--- Work item ---
Copy the records below without altering a single word.

Stored items
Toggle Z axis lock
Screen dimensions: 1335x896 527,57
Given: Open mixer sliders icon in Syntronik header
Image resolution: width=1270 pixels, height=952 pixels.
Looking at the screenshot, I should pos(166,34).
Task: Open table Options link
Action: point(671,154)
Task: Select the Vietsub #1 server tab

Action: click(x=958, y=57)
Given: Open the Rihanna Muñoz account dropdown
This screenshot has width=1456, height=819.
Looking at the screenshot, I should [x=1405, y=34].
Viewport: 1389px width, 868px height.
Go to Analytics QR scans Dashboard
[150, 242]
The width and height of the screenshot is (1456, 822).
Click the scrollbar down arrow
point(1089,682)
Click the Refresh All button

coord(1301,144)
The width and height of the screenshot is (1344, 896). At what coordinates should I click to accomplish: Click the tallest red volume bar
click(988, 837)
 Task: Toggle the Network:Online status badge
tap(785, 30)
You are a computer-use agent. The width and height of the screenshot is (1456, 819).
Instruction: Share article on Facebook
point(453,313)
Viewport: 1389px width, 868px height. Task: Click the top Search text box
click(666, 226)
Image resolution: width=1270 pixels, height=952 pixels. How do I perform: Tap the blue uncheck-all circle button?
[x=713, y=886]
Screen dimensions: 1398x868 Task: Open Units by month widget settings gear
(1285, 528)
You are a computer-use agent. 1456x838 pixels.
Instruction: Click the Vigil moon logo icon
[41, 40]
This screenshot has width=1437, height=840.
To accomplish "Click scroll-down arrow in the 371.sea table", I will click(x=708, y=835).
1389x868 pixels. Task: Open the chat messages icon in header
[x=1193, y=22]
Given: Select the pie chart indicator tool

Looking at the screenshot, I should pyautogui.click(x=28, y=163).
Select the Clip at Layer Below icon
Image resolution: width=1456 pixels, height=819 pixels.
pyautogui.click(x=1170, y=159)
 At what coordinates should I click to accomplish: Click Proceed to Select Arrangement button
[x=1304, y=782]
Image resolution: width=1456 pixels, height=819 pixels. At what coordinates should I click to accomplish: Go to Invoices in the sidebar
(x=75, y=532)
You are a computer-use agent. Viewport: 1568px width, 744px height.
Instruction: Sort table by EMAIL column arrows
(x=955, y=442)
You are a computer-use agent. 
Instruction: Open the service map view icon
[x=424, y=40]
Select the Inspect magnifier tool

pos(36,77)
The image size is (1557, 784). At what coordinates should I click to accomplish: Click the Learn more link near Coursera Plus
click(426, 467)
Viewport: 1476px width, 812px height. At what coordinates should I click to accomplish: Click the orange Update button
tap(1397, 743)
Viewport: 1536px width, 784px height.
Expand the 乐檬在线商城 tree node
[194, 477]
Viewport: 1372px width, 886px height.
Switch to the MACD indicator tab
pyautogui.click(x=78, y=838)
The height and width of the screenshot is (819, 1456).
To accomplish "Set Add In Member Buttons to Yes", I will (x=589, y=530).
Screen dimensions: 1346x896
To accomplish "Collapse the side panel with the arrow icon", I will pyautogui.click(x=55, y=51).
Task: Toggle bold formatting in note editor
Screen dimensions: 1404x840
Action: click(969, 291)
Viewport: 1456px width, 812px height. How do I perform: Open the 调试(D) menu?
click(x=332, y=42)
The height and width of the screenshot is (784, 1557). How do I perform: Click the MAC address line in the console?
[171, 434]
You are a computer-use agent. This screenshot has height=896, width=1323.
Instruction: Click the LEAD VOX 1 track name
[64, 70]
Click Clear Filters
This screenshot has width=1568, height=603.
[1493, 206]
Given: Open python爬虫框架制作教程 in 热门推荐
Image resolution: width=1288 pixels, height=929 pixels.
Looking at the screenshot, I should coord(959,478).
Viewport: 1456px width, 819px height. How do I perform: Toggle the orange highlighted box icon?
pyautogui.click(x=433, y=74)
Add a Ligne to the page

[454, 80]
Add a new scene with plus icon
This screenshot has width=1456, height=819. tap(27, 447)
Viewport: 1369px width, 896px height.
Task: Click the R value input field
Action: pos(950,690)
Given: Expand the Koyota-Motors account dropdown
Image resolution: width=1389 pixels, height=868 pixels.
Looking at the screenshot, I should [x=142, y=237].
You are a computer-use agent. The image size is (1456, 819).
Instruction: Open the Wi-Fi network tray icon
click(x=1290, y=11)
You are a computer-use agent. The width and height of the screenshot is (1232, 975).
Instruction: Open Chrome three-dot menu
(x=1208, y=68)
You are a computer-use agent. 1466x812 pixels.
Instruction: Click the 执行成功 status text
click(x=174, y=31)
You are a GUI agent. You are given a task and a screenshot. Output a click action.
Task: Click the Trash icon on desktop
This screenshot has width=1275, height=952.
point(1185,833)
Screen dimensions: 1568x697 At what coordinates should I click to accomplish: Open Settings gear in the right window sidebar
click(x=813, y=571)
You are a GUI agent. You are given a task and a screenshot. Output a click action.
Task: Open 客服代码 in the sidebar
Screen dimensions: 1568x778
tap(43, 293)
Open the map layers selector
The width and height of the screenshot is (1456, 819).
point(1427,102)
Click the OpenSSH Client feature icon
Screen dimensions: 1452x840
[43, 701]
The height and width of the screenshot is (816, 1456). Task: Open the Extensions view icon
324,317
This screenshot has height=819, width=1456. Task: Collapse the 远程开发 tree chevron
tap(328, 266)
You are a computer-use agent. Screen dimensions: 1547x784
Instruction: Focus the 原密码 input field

--- Task solution ---
Toggle Z axis lock
Screen dimensions: 1335x896 527,57
Given: Open mixer sliders icon in Syntronik header
Image resolution: width=1270 pixels, height=952 pixels.
Looking at the screenshot, I should pos(166,34).
Task: Open table Options link
Action: point(671,154)
Task: Select the Vietsub #1 server tab

Action: click(x=958, y=57)
Given: Open the Rihanna Muñoz account dropdown
This screenshot has width=1456, height=819.
Looking at the screenshot, I should [x=1405, y=34].
Viewport: 1389px width, 868px height.
Go to Analytics QR scans Dashboard
[150, 242]
The width and height of the screenshot is (1456, 822).
Click the scrollbar down arrow
point(1089,682)
Click the Refresh All button

coord(1301,144)
The width and height of the screenshot is (1344, 896). At what coordinates should I click to accomplish: Click the tallest red volume bar
click(988, 837)
 Task: Toggle the Network:Online status badge
tap(785, 30)
You are a computer-use agent. The width and height of the screenshot is (1456, 819).
Instruction: Share article on Facebook
point(453,313)
Viewport: 1389px width, 868px height. Task: Click the top Search text box
click(666, 226)
Image resolution: width=1270 pixels, height=952 pixels. How do I perform: Tap the blue uncheck-all circle button?
[x=713, y=886]
Screen dimensions: 1398x868 Task: Open Units by month widget settings gear
(1285, 528)
You are a computer-use agent. 1456x838 pixels.
Instruction: Click the Vigil moon logo icon
[41, 40]
This screenshot has width=1437, height=840.
To accomplish "Click scroll-down arrow in the 371.sea table", I will click(x=708, y=835).
1389x868 pixels. Task: Open the chat messages icon in header
[x=1193, y=22]
Given: Select the pie chart indicator tool

Looking at the screenshot, I should pyautogui.click(x=28, y=163).
Select the Clip at Layer Below icon
Image resolution: width=1456 pixels, height=819 pixels.
pyautogui.click(x=1170, y=159)
 At what coordinates should I click to accomplish: Click Proceed to Select Arrangement button
[x=1304, y=782]
Image resolution: width=1456 pixels, height=819 pixels. At what coordinates should I click to accomplish: Go to Invoices in the sidebar
(x=75, y=532)
You are a computer-use agent. Viewport: 1568px width, 744px height.
Instruction: Sort table by EMAIL column arrows
(x=955, y=442)
You are a computer-use agent. 
Instruction: Open the service map view icon
[x=424, y=40]
Select the Inspect magnifier tool

pos(36,77)
The image size is (1557, 784). At what coordinates should I click to accomplish: Click the Learn more link near Coursera Plus
click(426, 467)
Viewport: 1476px width, 812px height. At what coordinates should I click to accomplish: Click the orange Update button
tap(1397, 743)
Viewport: 1536px width, 784px height.
Expand the 乐檬在线商城 tree node
[194, 477]
Viewport: 1372px width, 886px height.
Switch to the MACD indicator tab
pyautogui.click(x=78, y=838)
The height and width of the screenshot is (819, 1456).
To accomplish "Set Add In Member Buttons to Yes", I will (x=589, y=530).
Screen dimensions: 1346x896
To accomplish "Collapse the side panel with the arrow icon", I will pyautogui.click(x=55, y=51).
Task: Toggle bold formatting in note editor
Screen dimensions: 1404x840
Action: click(969, 291)
Viewport: 1456px width, 812px height. How do I perform: Open the 调试(D) menu?
click(x=332, y=42)
The height and width of the screenshot is (784, 1557). How do I perform: Click the MAC address line in the console?
[171, 434]
You are a computer-use agent. This screenshot has height=896, width=1323.
Instruction: Click the LEAD VOX 1 track name
[64, 70]
Click Clear Filters
This screenshot has width=1568, height=603.
[1493, 206]
Given: Open python爬虫框架制作教程 in 热门推荐
Image resolution: width=1288 pixels, height=929 pixels.
Looking at the screenshot, I should coord(959,478).
Viewport: 1456px width, 819px height. How do I perform: Toggle the orange highlighted box icon?
pyautogui.click(x=433, y=74)
Add a Ligne to the page

[454, 80]
Add a new scene with plus icon
This screenshot has width=1456, height=819. tap(27, 447)
Viewport: 1369px width, 896px height.
Task: Click the R value input field
Action: pos(950,690)
Given: Expand the Koyota-Motors account dropdown
Image resolution: width=1389 pixels, height=868 pixels.
Looking at the screenshot, I should [x=142, y=237].
You are a computer-use agent. The image size is (1456, 819).
Instruction: Open the Wi-Fi network tray icon
click(x=1290, y=11)
You are a computer-use agent. The width and height of the screenshot is (1232, 975).
Instruction: Open Chrome three-dot menu
(x=1208, y=68)
You are a computer-use agent. 1466x812 pixels.
Instruction: Click the 执行成功 status text
click(x=174, y=31)
You are a GUI agent. You are given a task and a screenshot. Output a click action.
Task: Click the Trash icon on desktop
This screenshot has width=1275, height=952.
point(1185,833)
Screen dimensions: 1568x697 At what coordinates should I click to accomplish: Open Settings gear in the right window sidebar
click(x=813, y=571)
You are a GUI agent. You are given a task and a screenshot. Output a click action.
Task: Open 客服代码 in the sidebar
Screen dimensions: 1568x778
tap(43, 293)
Open the map layers selector
The width and height of the screenshot is (1456, 819).
point(1427,102)
Click the OpenSSH Client feature icon
Screen dimensions: 1452x840
[43, 701]
The height and width of the screenshot is (816, 1456). Task: Open the Extensions view icon
324,317
This screenshot has height=819, width=1456. Task: Collapse the 远程开发 tree chevron
tap(328, 266)
You are a computer-use agent. Screen dimensions: 1547x784
Instruction: Focus the 原密码 input field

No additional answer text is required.